Maziar Bahari discusses 'Then They Came for Me'

In New York on June 7, 2011, Maziar Bahari spoke of his 118-day imprisonment and the circumstances that led up to it. (3 min., 32 sec.)

In New York on June 7, 2011, Maziar Bahari spoke of his 118-day imprisonment and the circumstances that led up to it. (3 min., 32 sec.)

Maziar Bahari discusses 'Then They Came for Me'

NEW YORK, June 7, 2011 — "I thought that I would be arrested for a week and released, but days became weeks and weeks became months," said Maziar Bahari in an Asia Society discussion about his powerful memoir, Then They Came for Me. During the program Bahari told of becoming the third member of his family in 50 years to be imprisoned by an Iranian regime.

"The fact that I was in confinement for 107 days was the worst torture. ... I wanted to go to interrogation room to be beaten to get some interaction," said Bahari, speaking of the isolation he faced during his imprisonment.

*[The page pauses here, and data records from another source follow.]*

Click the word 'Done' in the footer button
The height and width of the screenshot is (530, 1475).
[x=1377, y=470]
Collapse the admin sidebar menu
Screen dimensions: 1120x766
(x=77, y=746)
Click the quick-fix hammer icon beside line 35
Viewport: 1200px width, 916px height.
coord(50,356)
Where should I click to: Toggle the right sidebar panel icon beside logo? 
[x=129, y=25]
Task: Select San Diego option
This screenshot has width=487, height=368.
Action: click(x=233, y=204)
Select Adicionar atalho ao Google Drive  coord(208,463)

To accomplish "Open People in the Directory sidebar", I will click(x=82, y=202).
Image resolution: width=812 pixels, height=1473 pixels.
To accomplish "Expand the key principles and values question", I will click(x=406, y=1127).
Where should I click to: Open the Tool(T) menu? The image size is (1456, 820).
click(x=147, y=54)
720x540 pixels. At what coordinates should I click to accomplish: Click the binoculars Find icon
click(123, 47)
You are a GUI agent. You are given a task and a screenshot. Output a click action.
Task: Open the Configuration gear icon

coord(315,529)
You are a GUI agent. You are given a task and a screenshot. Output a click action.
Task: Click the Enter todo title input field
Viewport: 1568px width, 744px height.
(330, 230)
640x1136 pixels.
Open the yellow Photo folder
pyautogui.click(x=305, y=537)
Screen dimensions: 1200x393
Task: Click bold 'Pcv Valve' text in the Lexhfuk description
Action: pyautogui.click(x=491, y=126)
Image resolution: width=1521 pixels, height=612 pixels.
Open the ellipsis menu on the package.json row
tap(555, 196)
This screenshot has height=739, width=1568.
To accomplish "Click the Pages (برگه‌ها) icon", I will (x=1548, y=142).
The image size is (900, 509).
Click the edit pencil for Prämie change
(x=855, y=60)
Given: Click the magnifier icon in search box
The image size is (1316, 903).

To cope with solitary confinement Bahari drew strength from the memories and advice of his father and sister. Bahari’s father had been imprisoned and brutally tortured for four years under the Shah during the 1950s and his sister for six years under Ayatollah Khomeini in the 1980s, but neither ever confessed or implicated others. Hearing their voices in his head, he also managed to resist the urge to talk.

Bahari was joined by author Jon Meacham, Bahari's former editor when he worked at Newsweek. Meacham, with Bahari's then-pregnant wife, led a campaign for Bahari’s release that eventually involved U.S. Secretary of State Hillary Clinton and Iranian president Mahmoud Ahmadinejad.